(Excerpted passage)
::::::

Hi,
What don’t we explore the entire list of features and stop when there is none left to make an additional split?
We only have to explore each feature once, so why not stopping when there is none left?
Thanks,
Laurent.
Hi,
What don’t we explore the entire list of features and stop when there is none left to make an additional split?
We only have to explore each feature once, so why not stopping when there is none left?
Thanks,
Laurent.
Hey @ljb1706,
Well the process of exploring the entire list of features and stopping when there are none left to make an additional split is a valid approach, but it’s not always the most efficient or effective one. I will try to mention some reasons why is that:
Overfitting: Decision trees have the capacity to create complex, deep trees that perfectly fit the training data, but this often leads to poor generalization to unseen data (overfitting). Stopping the tree from growing when there are no features left can result in excessively deep trees that capture noise in the data and perform poorly on new data.

::::::

[Extracted records]

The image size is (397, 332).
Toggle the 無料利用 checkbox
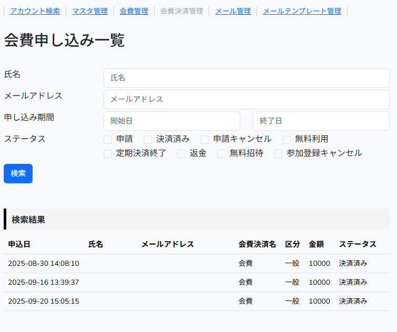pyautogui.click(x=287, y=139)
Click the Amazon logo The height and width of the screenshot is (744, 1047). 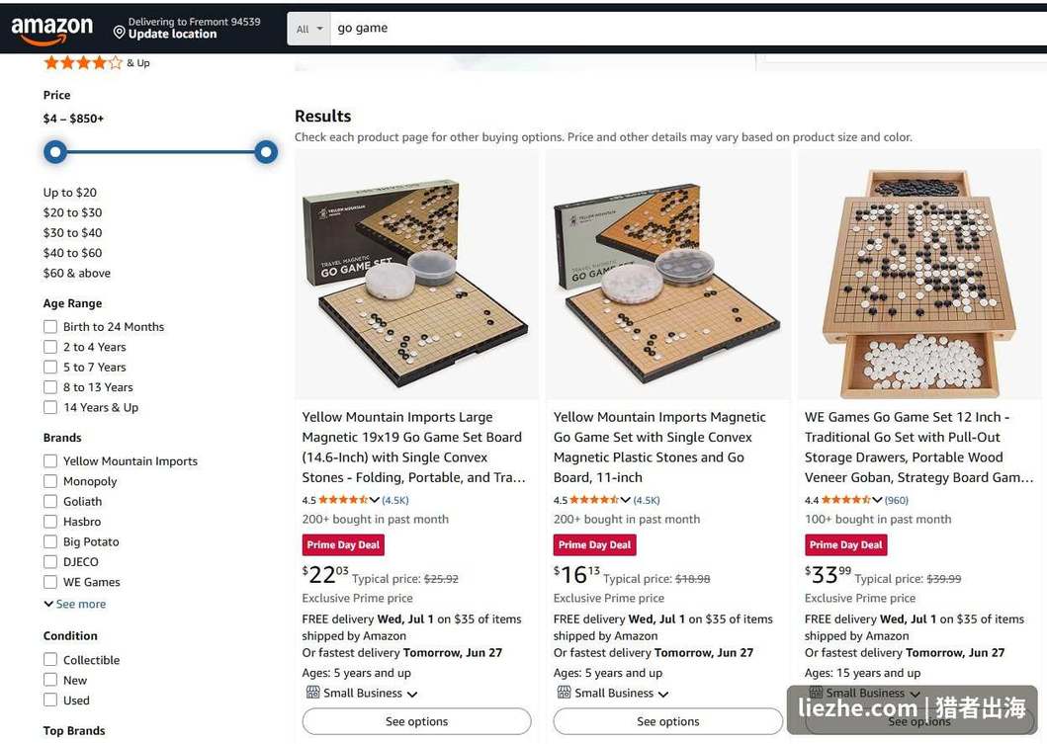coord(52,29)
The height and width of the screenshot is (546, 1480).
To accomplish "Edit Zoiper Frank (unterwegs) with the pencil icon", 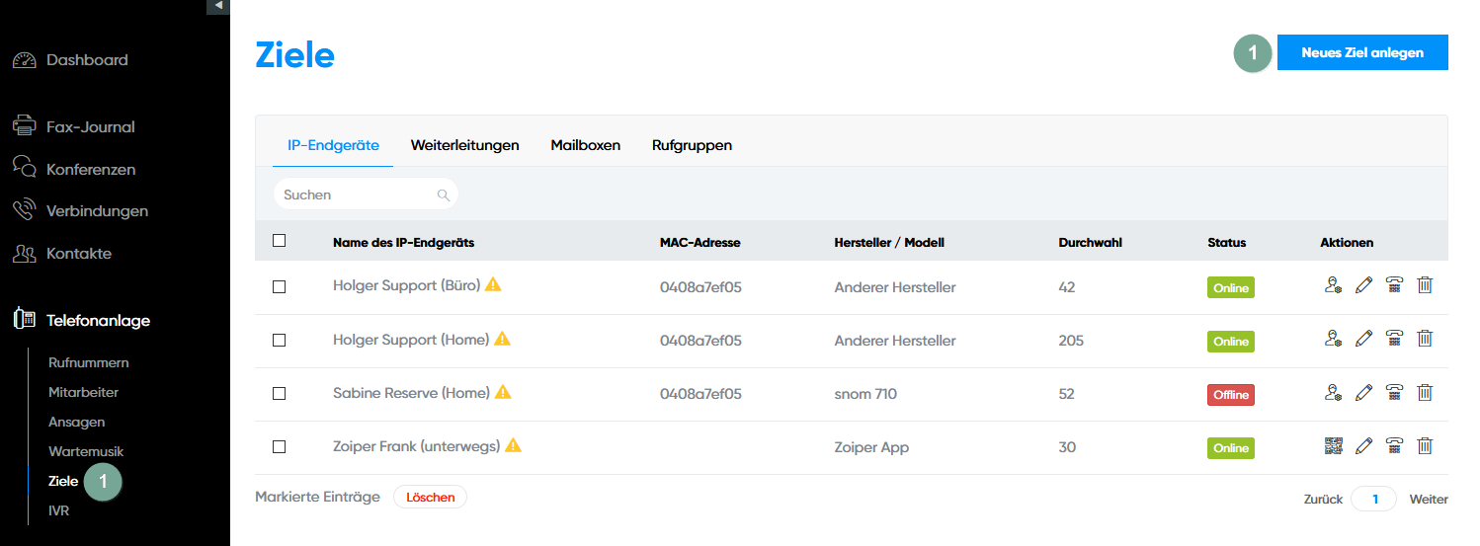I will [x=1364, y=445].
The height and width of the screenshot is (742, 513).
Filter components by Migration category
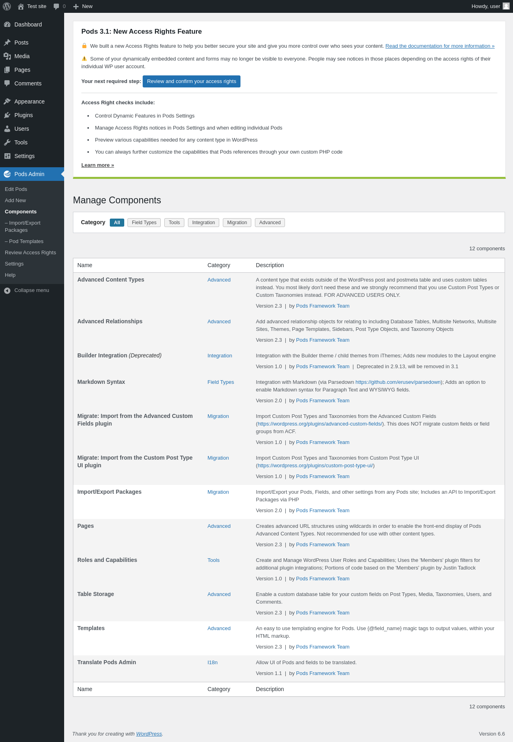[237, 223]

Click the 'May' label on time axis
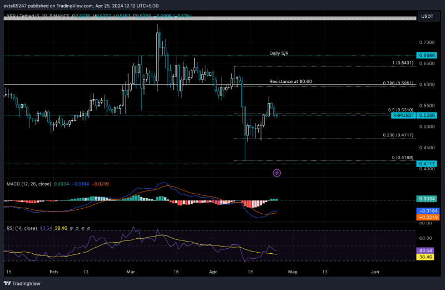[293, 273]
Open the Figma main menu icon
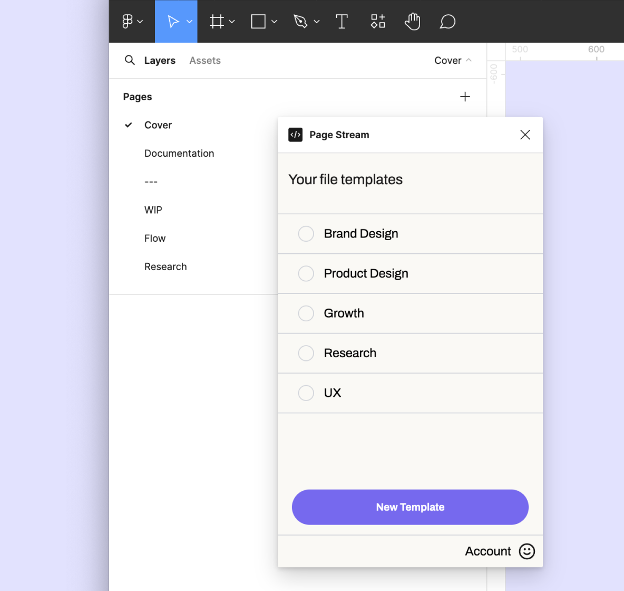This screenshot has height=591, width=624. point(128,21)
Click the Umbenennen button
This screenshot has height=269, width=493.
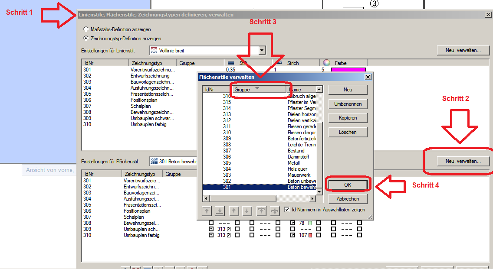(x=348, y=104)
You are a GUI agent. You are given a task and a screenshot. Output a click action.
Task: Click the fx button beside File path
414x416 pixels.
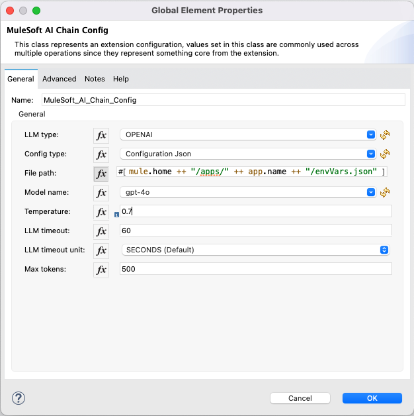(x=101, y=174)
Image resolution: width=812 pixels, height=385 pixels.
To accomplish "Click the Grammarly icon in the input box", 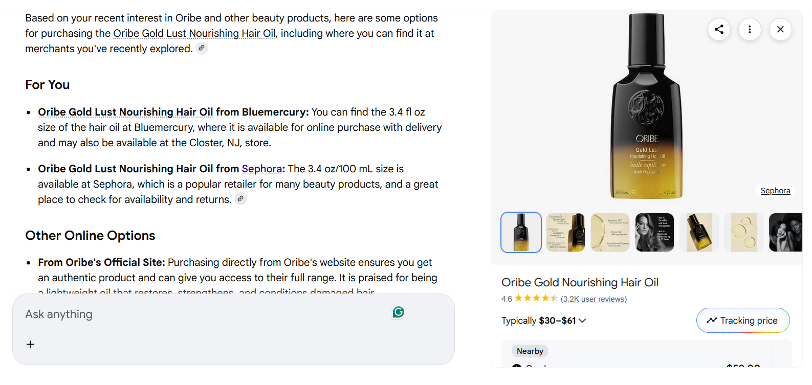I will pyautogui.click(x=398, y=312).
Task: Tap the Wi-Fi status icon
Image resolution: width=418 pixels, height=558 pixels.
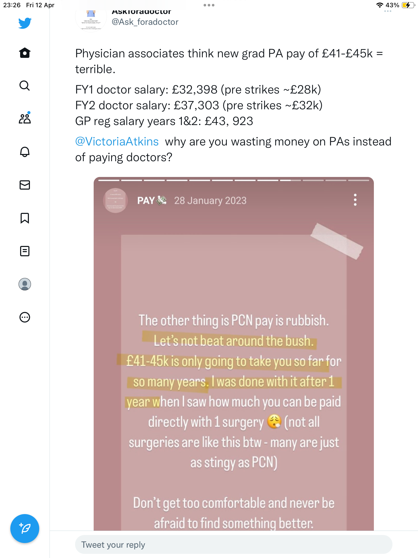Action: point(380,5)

::::::

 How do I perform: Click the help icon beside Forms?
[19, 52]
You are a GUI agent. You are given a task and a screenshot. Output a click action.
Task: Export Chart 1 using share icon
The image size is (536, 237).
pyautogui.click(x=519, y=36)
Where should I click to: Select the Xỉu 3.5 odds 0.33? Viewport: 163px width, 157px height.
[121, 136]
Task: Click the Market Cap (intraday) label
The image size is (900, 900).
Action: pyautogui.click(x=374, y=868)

::::::

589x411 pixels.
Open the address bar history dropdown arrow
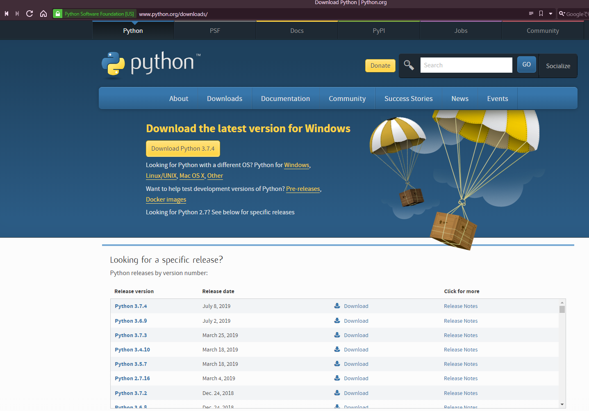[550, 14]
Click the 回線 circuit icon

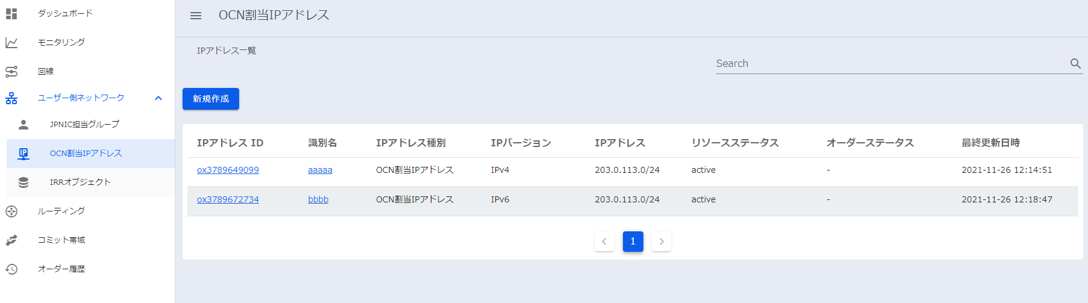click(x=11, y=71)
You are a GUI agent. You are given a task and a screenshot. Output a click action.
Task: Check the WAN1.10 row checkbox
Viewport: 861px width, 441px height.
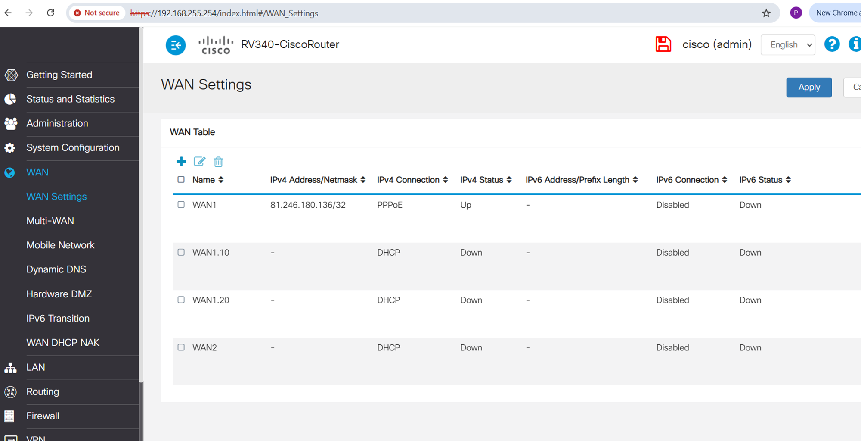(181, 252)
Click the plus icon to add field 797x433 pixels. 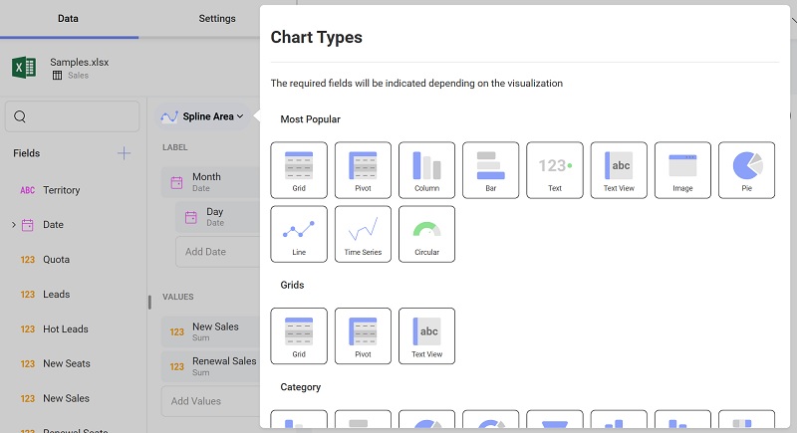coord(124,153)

::::::

(Exercises)
(1) In the decision tree thread, what does the reply say overfitting often leads to?
(2) Write a continuation of the decision tree thread, starting right after its last sentence.
The records are not needed for anything asked here.

(Answer list)
(1) Poor generalization to unseen data.

(2)
Computational Efficiency: Exploring all features and creating a tree until there are none left can be computationally expensive, especially in cases where there are many features or a large dataset. By setting stopping criteria, you can create smaller, more efficient trees.
Finally Interpretability: Deep decision trees can become very complex and difficult to interpret, which can be a problem when you want to understand the decision-making process of the model.
I hope it’s more clear for you now why using stopping criteria in decision trees is important.
Regards,
Jamal
Using an exhaustive search can be problematic if there are lots of features and you need to do this calculation very often.
Thanks for the detailed answer.